All records are to be printed exactly as they appear.

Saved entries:

§ §

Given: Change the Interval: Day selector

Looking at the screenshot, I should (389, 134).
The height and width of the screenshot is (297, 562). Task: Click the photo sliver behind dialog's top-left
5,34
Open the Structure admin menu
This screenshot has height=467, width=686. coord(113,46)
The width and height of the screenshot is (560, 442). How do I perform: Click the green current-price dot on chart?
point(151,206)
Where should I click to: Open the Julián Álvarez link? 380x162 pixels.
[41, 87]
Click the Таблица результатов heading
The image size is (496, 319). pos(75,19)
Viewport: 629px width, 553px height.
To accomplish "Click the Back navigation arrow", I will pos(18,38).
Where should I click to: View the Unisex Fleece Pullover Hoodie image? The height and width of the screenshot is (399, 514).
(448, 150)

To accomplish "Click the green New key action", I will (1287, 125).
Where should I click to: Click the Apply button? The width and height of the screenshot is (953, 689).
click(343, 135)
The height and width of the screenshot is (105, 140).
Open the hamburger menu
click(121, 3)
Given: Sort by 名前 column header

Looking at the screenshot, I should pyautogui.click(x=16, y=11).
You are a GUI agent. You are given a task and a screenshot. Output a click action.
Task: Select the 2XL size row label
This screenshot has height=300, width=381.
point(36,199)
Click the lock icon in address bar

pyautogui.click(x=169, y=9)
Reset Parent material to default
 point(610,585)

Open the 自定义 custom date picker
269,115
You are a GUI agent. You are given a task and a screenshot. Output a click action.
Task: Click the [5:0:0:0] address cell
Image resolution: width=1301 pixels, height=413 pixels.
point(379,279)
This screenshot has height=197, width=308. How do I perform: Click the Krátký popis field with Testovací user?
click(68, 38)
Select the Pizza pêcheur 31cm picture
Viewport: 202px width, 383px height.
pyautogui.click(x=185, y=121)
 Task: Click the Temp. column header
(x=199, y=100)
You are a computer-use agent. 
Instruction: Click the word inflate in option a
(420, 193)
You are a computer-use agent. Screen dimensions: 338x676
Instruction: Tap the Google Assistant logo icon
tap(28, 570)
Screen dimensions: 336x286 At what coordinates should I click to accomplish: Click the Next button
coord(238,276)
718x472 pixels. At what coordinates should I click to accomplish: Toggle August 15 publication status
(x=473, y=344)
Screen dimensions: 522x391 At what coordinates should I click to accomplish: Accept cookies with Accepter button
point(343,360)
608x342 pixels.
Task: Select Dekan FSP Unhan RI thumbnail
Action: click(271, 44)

§ §

FINAL ANSWER
Given: Change the Interval: Day selector

Looking at the screenshot, I should (389, 134).
The height and width of the screenshot is (297, 562). Task: Click the photo sliver behind dialog's top-left
5,34
Open the Structure admin menu
This screenshot has height=467, width=686. coord(113,46)
The width and height of the screenshot is (560, 442). How do I perform: Click the green current-price dot on chart?
point(151,206)
Where should I click to: Open the Julián Álvarez link? 380x162 pixels.
[41, 87]
Click the Таблица результатов heading
The image size is (496, 319). pos(75,19)
Viewport: 629px width, 553px height.
To accomplish "Click the Back navigation arrow", I will pos(18,38).
Where should I click to: View the Unisex Fleece Pullover Hoodie image? The height and width of the screenshot is (399, 514).
(448, 150)

To accomplish "Click the green New key action", I will (1287, 125).
Where should I click to: Click the Apply button? The width and height of the screenshot is (953, 689).
click(343, 135)
The height and width of the screenshot is (105, 140).
Open the hamburger menu
click(121, 3)
Given: Sort by 名前 column header

Looking at the screenshot, I should pyautogui.click(x=16, y=11).
You are a GUI agent. You are given a task and a screenshot. Output a click action.
Task: Select the 2XL size row label
This screenshot has height=300, width=381.
point(36,199)
Click the lock icon in address bar

pyautogui.click(x=169, y=9)
Reset Parent material to default
 point(610,585)

Open the 自定义 custom date picker
269,115
You are a GUI agent. You are given a task and a screenshot. Output a click action.
Task: Click the [5:0:0:0] address cell
Image resolution: width=1301 pixels, height=413 pixels.
point(379,279)
This screenshot has height=197, width=308. How do I perform: Click the Krátký popis field with Testovací user?
click(68, 38)
Select the Pizza pêcheur 31cm picture
Viewport: 202px width, 383px height.
pyautogui.click(x=185, y=121)
 Task: Click the Temp. column header
(x=199, y=100)
You are a computer-use agent. 
Instruction: Click the word inflate in option a
(420, 193)
You are a computer-use agent. Screen dimensions: 338x676
Instruction: Tap the Google Assistant logo icon
tap(28, 570)
Screen dimensions: 336x286 At what coordinates should I click to accomplish: Click the Next button
coord(238,276)
718x472 pixels. At what coordinates should I click to accomplish: Toggle August 15 publication status
(x=473, y=344)
Screen dimensions: 522x391 At what coordinates should I click to accomplish: Accept cookies with Accepter button
point(343,360)
608x342 pixels.
Task: Select Dekan FSP Unhan RI thumbnail
Action: click(271, 44)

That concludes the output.